This makes me sad because I can’t do all the things with my little family that I grew up doing. No zoo trips, no day trips, no mall shopping, my baby girl can’t even take a dance class anywhere if she wanted to!

And date nights? They don’t happen because my husband doesn’t want to go anywhere in this town. He says he loves it here, but he doesn’t like being around people so if we went somewhere, we’d run into someone. But he also doesn’t want to be a nobody in a big city and ugh it’s frustrating.

He’s content going to work, coming home, watching tv, going to sleep.
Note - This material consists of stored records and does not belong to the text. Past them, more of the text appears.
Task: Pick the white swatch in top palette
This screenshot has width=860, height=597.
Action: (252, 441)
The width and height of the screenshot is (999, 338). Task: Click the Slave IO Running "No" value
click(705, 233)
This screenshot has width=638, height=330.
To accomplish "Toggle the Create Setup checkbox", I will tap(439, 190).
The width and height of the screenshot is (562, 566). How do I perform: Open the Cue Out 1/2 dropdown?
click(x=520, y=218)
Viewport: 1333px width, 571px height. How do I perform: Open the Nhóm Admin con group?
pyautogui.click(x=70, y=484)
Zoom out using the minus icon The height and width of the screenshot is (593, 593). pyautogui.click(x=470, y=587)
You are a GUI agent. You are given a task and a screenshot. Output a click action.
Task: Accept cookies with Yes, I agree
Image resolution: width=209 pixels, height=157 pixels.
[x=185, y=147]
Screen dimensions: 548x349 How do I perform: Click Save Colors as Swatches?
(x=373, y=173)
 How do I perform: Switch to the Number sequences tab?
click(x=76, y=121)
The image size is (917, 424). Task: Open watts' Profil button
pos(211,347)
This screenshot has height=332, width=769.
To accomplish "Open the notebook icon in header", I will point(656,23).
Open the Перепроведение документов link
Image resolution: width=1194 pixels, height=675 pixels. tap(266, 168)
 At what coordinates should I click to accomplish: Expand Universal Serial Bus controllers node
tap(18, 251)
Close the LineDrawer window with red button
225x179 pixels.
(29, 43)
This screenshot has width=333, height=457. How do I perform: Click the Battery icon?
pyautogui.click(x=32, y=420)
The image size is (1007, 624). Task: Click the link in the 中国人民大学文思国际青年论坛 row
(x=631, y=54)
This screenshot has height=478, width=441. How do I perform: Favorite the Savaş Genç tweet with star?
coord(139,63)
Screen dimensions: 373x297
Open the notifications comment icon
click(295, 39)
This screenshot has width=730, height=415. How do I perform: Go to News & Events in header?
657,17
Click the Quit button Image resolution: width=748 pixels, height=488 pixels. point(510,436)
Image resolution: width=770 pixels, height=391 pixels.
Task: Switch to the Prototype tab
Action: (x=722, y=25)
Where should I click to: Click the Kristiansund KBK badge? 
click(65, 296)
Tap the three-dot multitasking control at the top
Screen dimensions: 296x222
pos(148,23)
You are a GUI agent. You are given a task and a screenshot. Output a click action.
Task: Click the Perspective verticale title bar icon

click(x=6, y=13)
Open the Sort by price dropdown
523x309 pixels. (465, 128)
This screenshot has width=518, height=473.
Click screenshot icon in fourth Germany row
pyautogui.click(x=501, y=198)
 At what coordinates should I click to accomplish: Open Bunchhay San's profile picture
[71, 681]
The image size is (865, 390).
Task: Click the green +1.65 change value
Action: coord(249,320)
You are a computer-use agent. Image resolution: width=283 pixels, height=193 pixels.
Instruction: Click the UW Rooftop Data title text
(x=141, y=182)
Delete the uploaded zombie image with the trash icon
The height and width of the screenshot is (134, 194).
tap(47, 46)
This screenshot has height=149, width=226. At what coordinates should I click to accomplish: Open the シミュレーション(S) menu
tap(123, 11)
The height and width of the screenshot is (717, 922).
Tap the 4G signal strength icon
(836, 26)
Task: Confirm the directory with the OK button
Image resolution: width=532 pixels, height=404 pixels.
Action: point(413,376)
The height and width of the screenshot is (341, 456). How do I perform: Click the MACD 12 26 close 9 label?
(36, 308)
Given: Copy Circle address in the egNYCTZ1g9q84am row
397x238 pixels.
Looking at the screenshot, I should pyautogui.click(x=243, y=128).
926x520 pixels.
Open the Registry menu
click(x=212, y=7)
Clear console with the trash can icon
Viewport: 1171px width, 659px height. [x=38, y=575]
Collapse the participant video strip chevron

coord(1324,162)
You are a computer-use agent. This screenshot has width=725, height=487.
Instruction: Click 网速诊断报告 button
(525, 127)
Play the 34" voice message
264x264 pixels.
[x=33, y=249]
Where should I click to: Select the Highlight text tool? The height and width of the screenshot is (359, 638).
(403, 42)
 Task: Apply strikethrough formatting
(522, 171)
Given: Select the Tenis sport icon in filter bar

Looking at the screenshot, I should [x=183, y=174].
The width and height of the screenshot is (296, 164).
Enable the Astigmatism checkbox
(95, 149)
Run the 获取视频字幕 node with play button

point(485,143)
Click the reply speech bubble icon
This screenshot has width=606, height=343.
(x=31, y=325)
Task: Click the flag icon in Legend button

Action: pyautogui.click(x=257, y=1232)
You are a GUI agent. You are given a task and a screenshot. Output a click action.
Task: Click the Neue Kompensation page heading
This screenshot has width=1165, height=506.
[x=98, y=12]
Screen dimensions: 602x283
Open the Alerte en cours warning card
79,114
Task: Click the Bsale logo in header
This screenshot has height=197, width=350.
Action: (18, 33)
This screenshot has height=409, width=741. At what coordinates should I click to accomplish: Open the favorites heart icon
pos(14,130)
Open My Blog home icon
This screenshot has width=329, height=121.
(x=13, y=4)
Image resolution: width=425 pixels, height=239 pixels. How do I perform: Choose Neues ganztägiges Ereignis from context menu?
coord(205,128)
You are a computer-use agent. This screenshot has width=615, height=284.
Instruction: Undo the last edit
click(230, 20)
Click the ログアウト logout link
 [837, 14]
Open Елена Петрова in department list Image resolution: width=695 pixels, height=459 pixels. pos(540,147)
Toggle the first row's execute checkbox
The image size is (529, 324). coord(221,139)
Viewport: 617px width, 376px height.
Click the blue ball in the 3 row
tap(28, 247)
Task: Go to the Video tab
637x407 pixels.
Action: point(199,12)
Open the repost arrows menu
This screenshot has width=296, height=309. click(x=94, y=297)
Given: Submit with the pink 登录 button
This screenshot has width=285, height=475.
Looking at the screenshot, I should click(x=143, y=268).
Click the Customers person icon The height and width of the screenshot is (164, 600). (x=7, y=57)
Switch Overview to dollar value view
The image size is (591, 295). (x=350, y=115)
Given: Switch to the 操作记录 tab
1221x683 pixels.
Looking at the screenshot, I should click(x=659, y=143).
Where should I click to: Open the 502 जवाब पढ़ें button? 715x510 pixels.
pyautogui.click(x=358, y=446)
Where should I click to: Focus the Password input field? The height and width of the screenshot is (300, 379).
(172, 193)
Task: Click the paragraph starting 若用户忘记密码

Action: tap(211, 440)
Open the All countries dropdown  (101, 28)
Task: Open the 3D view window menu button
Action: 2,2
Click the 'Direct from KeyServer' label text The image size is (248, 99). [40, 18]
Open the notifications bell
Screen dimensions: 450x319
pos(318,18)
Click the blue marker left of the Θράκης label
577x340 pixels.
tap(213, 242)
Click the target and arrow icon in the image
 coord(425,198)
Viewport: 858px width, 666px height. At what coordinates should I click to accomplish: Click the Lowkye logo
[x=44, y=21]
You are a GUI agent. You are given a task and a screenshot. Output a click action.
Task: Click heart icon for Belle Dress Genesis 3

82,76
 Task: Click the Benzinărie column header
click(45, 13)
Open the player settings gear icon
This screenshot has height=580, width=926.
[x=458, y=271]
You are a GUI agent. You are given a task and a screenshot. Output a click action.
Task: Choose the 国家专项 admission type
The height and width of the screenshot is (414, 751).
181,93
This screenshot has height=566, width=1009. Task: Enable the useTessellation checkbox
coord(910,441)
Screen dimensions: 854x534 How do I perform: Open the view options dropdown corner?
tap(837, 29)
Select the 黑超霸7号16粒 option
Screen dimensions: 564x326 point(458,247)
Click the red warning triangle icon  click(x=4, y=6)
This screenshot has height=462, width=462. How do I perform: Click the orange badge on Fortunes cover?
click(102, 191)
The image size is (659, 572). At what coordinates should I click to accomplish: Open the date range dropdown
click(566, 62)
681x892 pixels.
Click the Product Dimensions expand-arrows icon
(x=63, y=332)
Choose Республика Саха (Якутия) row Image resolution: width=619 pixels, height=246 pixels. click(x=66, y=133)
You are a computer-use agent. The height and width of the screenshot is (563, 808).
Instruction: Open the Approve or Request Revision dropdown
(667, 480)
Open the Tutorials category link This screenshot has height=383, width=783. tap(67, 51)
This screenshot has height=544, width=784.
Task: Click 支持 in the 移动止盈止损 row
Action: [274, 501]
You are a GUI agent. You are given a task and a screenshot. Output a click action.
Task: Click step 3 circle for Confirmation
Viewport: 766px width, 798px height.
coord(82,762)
And I’m fine with that during the week but on the weekends, I’d like to get out of the dang house!!

Now that I’m working, I hear about people driving to the city, going bowling, different events around town, going to the movies, etc.

I also work with a lot of people who have winter homes in the city I grew up in. Or people who visit often. And every time I hear about it, I get a perfect visual of all the things I used to love. My favorite shopping mall, my old 2 hour long rush hour commute, driving up to the mountains, etc.

I grew up watching my mom stay home on the sofa watching tv. 24/7 she never left the sofa. It was always a big deal when she went out of the house for something other than a doctor appointment. I promised myself I’d have a life of adventure, even if that adventure was going to the grocery store at an odd time and having fun with it. A walk somewhere would have been an adventure.

My husband realized last night he needs to get out of his comfort zone and start doing these things with me. And he got angry about it. I don’t know what to do.

Any advice is appreciated. Sorry, didn’t think this would be so long!!